GC31A-1159
Impact of Decreasing Perennial Arctic Sea Ice Extent on Local and Remote Water Masses as Depicted by a 60-Year Forced Global Coupled 0.1° Ocean/Sea Ice Simulation

Wednesday, 16 December 2015
Poster Hall (Moscone South)
Julie McClean1, David A Bailey2 and Caroline Papadopoulos1, (1)Scripps Institution of Oceanography, La Jolla, CA, United States, (2)National Center for Atmospheric Research, Boulder, CO, United States
Abstract:
The global climate impact of decreasing perennial Arctic sea ice extent over the past decades remains unclear. To appreciate regional and remote effects due to this reduction, we present results from two forced global coupled ocean and sea ice simulations, run in the Community Earth System Model (CESM) framework, one for 1970-2009 and the other for 1948-2009. A strongly eddy-active (nominal 0.1°) configuration of the Parallel Ocean Program 2 and CICE2 were forced in CESM with Coordinated Ocean Reference Experiment 2 (CORE2) interannually varying atmospheric reanalysis surface fluxes. We compare climatologies and trends of simulated sea-ice quantities as consistently as possible with observations over the past decades. Results, among others, include comparisons of ice thickness from the Ice, Cloud, and land Elevation Satellite (ICESat), ice concentration from the Special Sensor Microwave/Imager, and ice drift statistics from the International Arctic Buoy Programme with quantities from the 40-year simulation. The observed decreasing trend of September sea ice extent is well represented by the model.
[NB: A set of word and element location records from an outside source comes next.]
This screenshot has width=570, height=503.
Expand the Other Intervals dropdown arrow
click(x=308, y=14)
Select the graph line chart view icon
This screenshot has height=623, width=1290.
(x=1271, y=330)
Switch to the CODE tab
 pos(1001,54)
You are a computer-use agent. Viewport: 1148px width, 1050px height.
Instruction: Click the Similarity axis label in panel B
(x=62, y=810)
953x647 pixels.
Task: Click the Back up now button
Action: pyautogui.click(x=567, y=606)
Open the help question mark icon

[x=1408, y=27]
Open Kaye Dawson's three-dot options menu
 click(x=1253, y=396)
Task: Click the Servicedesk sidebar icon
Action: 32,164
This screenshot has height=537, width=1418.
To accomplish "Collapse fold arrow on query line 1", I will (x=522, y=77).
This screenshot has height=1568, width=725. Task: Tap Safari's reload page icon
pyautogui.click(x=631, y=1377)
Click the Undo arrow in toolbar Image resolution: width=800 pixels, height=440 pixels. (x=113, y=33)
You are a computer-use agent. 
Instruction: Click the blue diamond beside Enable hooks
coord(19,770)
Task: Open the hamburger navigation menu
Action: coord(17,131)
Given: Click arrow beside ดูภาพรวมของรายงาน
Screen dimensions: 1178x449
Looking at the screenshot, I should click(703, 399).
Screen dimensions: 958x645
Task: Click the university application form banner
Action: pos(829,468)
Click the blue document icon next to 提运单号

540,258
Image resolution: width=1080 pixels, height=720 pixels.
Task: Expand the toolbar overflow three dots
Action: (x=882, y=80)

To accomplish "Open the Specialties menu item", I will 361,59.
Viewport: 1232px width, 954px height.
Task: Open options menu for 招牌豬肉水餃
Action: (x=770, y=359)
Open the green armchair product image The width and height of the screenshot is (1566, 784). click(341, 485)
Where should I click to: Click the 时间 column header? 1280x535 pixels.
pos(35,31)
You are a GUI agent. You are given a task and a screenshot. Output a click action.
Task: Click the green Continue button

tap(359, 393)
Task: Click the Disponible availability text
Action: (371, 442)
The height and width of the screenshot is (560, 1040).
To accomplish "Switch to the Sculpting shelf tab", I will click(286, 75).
Histograms of sea ice drift show that slow speeds are under-represented in the model relative to the observations. Using the 60-year simulation, we examine changes and variability through the decades between the 1970s and the 2000s in upper ocean stratification and water mass composition in the western Arctic. Our final objective is to understand how variation in the Arctic freshwater outflow modifies the water mass characteristics of the buoyancy-driven East Greenland Current (EGC) and in turn, how this water mass variation modifies mixing over the East Greenland shelf/slope between Irminger Sea and EGC waters.